Gather every line in the material below that contains the string "with" and copy each one out unchanged.

=== DATASET EXCERPTS ===

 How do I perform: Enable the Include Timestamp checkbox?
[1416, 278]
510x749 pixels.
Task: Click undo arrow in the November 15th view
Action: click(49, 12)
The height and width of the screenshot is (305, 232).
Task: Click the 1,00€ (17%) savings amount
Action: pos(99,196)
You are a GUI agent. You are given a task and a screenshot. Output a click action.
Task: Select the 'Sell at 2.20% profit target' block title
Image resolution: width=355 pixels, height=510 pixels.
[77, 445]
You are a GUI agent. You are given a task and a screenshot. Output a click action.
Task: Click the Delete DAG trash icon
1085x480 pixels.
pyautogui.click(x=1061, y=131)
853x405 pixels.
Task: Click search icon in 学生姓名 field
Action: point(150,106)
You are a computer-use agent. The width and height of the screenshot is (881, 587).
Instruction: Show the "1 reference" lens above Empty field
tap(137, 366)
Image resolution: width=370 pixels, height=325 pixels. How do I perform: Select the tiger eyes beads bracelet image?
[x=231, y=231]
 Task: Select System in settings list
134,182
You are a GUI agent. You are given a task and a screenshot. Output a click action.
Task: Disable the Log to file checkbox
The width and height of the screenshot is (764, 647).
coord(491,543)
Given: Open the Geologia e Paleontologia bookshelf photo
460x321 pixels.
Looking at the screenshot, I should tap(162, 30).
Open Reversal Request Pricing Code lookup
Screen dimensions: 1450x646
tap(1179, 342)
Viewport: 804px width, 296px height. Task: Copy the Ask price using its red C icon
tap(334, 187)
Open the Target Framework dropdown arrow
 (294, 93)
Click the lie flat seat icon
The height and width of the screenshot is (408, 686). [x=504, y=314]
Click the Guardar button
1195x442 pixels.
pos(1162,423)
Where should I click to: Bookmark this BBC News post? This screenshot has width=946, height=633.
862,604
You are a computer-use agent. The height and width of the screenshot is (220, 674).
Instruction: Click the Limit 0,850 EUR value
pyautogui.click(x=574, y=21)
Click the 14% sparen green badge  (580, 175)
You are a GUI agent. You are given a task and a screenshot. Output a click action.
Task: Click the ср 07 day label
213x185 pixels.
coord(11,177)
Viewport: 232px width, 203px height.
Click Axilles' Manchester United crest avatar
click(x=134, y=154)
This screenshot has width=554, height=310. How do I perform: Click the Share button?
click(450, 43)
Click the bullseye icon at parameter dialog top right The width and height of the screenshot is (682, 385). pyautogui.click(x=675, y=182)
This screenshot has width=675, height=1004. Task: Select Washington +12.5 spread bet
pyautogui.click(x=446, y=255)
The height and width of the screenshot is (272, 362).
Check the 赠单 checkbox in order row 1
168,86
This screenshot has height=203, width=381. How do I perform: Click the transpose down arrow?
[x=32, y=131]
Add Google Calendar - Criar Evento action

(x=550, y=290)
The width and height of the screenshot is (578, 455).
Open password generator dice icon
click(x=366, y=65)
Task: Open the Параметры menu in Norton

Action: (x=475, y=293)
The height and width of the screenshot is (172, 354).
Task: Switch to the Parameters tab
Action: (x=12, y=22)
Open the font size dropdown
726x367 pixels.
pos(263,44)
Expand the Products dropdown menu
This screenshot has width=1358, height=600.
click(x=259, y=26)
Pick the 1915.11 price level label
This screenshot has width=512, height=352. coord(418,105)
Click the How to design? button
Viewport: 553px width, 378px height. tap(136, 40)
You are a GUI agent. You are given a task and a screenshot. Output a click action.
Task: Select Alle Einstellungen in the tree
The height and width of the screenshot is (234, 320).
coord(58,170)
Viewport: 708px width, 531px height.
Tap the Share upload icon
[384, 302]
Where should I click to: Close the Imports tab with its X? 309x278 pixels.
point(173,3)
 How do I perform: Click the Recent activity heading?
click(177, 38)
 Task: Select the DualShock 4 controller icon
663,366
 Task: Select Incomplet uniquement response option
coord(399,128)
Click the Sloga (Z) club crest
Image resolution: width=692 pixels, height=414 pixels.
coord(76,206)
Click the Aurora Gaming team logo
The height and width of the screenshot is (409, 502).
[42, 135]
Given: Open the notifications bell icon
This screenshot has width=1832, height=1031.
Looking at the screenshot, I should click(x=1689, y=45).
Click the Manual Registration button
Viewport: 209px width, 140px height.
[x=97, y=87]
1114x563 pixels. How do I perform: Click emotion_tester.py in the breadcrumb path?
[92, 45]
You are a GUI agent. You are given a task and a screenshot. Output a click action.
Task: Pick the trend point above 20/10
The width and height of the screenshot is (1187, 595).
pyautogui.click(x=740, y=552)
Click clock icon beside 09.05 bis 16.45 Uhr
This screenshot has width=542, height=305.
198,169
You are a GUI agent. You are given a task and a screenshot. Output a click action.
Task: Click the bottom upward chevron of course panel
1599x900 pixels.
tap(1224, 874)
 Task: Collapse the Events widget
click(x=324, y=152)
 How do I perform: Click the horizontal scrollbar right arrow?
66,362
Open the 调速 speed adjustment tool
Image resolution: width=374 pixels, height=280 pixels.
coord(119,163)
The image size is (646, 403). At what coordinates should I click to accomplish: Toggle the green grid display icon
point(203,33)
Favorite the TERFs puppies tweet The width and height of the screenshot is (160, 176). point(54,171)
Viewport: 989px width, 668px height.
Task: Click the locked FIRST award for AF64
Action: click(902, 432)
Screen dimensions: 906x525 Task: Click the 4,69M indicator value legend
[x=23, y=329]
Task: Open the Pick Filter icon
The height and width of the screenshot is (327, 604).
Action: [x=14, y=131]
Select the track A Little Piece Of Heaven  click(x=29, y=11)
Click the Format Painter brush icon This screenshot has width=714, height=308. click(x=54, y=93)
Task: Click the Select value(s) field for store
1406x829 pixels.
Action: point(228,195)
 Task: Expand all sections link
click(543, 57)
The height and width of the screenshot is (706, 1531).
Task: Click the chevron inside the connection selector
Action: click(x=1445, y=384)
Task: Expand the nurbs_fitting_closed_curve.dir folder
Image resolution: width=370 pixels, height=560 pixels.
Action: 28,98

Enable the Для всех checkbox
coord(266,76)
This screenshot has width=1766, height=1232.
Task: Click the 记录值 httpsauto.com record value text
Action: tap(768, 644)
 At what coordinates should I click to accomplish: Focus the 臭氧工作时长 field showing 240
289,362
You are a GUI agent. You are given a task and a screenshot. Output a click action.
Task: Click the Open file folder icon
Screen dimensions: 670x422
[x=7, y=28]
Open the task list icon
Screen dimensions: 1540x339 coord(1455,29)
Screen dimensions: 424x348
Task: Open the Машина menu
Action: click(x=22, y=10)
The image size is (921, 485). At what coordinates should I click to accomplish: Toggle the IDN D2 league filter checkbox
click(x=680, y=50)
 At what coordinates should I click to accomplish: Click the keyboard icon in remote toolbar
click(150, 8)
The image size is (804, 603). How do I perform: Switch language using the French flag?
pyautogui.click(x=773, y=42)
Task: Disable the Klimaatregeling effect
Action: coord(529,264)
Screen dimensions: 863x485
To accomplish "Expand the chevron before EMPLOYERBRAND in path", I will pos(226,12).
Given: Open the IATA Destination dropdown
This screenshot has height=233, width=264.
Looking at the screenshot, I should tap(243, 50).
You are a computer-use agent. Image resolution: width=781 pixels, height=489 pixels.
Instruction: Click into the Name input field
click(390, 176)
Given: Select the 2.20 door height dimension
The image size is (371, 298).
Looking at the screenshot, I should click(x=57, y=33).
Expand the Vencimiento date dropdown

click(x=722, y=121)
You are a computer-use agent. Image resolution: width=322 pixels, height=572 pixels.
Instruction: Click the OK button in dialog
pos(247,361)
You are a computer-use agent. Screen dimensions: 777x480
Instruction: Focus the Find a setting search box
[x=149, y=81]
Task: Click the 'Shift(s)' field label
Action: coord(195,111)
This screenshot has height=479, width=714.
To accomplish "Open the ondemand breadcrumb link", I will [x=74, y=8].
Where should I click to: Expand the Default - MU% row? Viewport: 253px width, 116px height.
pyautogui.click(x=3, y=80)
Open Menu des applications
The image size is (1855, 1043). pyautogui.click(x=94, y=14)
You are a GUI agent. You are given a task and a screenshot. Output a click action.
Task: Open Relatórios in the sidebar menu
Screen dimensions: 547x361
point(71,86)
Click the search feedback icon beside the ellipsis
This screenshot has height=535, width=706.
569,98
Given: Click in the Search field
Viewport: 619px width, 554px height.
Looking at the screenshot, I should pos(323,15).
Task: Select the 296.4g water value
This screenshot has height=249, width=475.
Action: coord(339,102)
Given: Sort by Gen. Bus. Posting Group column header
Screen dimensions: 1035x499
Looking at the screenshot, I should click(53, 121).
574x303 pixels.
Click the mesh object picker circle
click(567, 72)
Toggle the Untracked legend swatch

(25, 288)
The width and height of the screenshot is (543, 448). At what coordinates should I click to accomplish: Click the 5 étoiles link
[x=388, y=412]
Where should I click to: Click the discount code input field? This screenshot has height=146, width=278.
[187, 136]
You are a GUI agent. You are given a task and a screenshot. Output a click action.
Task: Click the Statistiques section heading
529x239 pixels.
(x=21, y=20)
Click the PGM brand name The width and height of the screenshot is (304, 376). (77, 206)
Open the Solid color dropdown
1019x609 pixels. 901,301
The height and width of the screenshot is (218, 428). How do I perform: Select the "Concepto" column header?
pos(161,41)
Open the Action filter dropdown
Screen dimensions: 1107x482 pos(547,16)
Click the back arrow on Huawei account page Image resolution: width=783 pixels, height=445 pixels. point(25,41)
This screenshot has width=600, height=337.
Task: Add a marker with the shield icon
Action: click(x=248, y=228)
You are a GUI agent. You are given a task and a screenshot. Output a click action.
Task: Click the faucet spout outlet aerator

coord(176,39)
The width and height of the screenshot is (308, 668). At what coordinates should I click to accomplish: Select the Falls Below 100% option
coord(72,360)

===

■ RESPONSE TO THIS TASK:
Where should I click to: Close the Imports tab with its X? 309x278 pixels.
Task: Add a marker with the shield icon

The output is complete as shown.